Biological & Soft Matter Seminar: Cell reorientation under cyclic stretching

Ariel Livne, WIS

28 May 2014, 11:00 
Shenkar Building, Room 222 
Biological & Soft Matter Seminar
 

Abstract:

Mechanical cues from the extracellular microenvironment play a central role in regulating the structure, function and fate of living cells. Nevertheless, the precise nature of the mechanisms and processes underlying this crucial cellular mechanosensitivity remains a fundamental open problem. Here we provide a novel framework for addressing cellular sensitivity and response to external forces by experimentally and theoretically studying one of its most striking manifestations – cell reorientation to a uniform angle in response to cyclic stretching.
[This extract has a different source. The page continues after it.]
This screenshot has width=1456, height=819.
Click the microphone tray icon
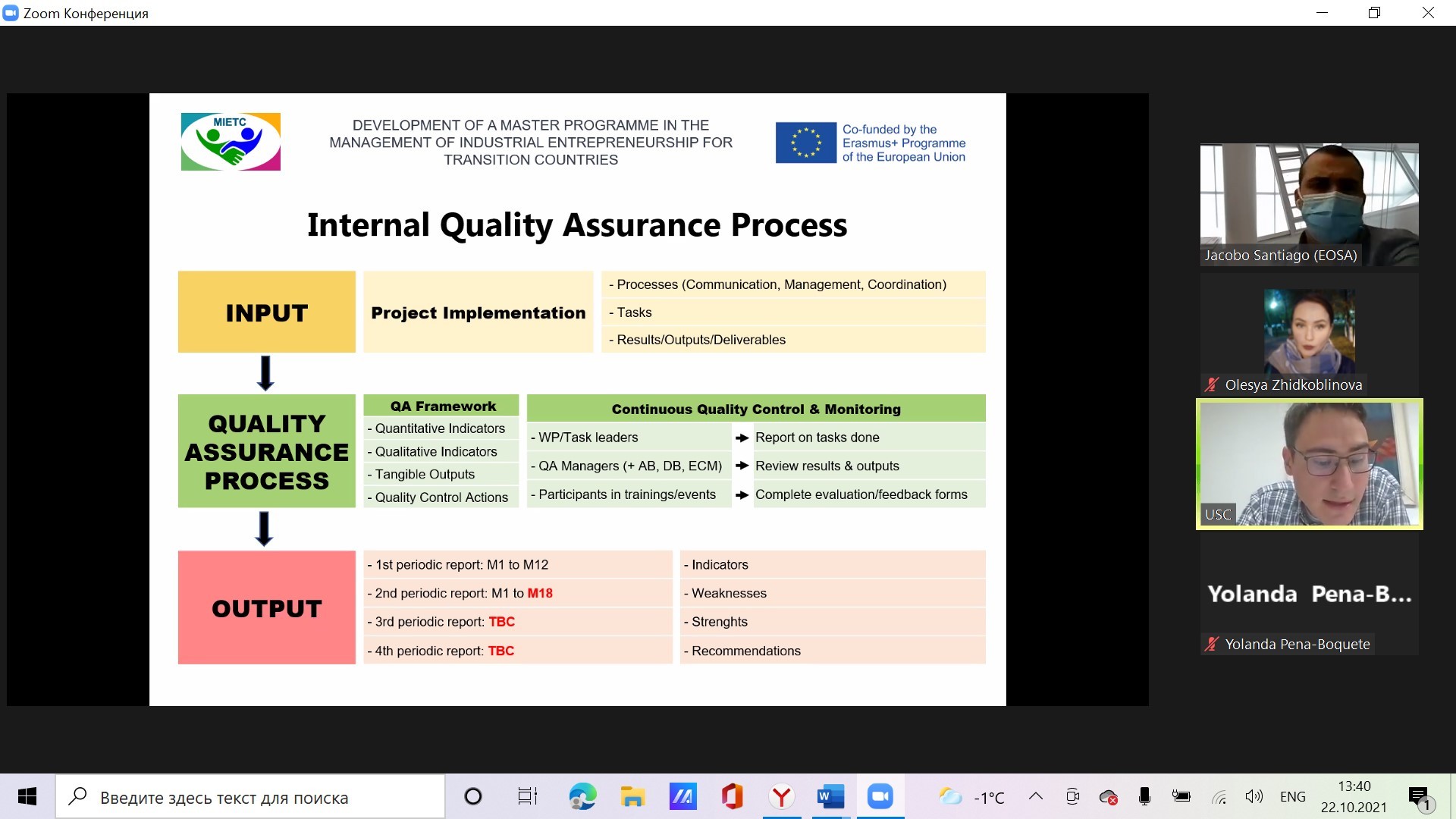pos(1144,796)
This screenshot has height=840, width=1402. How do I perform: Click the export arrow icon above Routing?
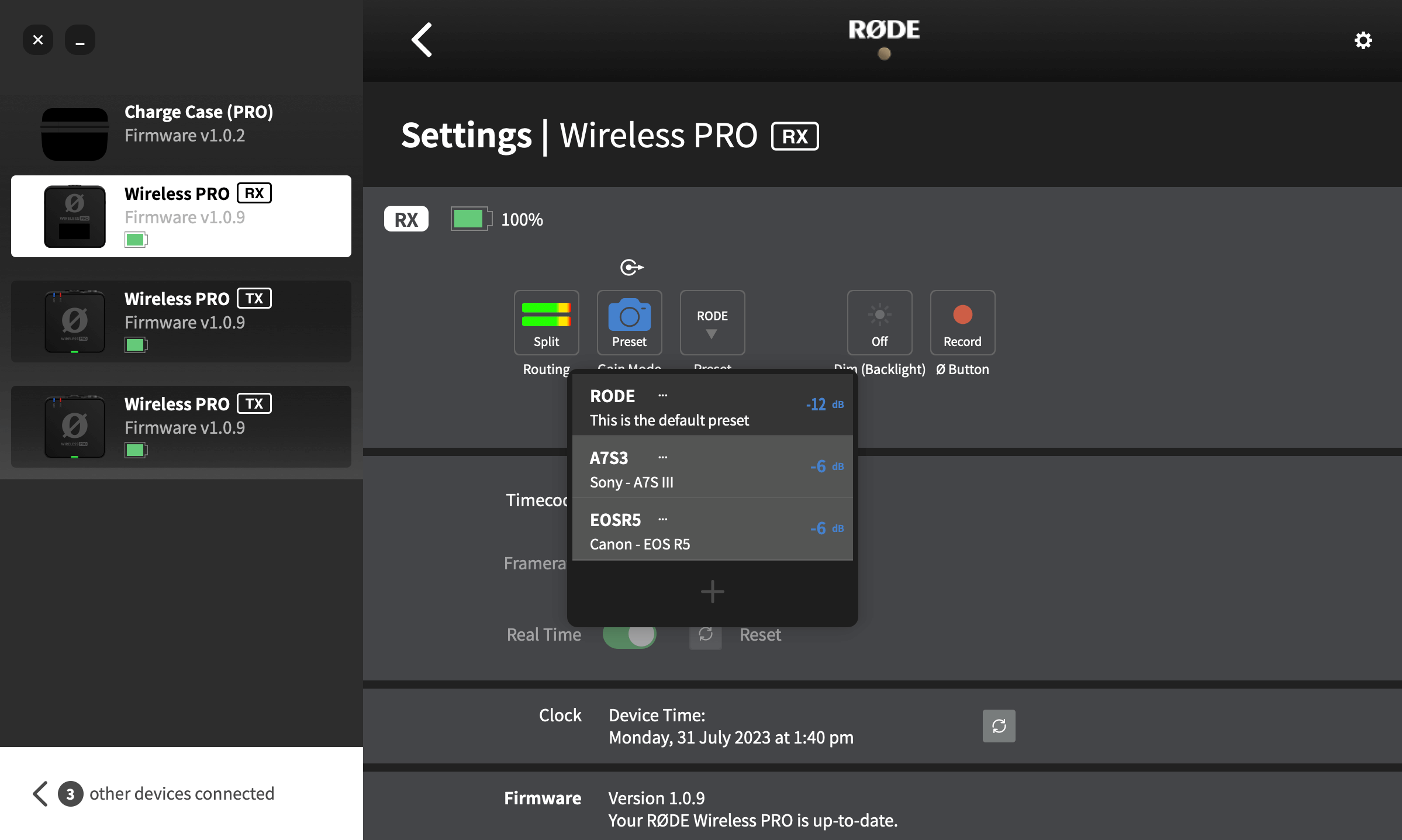631,267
We first report on extensive new experiments of adherent cell reorientation under cyclic stretching and show that they cannot be quantitatively explained by existing models. We then propose a new theory which focuses on the cell’s stored elastic energy, corresponding to a 2D anisotropic linear elastic material. The variation of this energy with the cell’s orientation is shown to drive the dissipative reorientation process. Our theory is in excellent quantitative agreement with the complete temporal reorientation dynamics of individual cells, measured over a wide range of experimental conditions, thus elucidating a basic aspect of mechanosensitivity. It, moreover offers new venues for predicting and controlling cell behavior in response to mechanical cues from the microenvironment.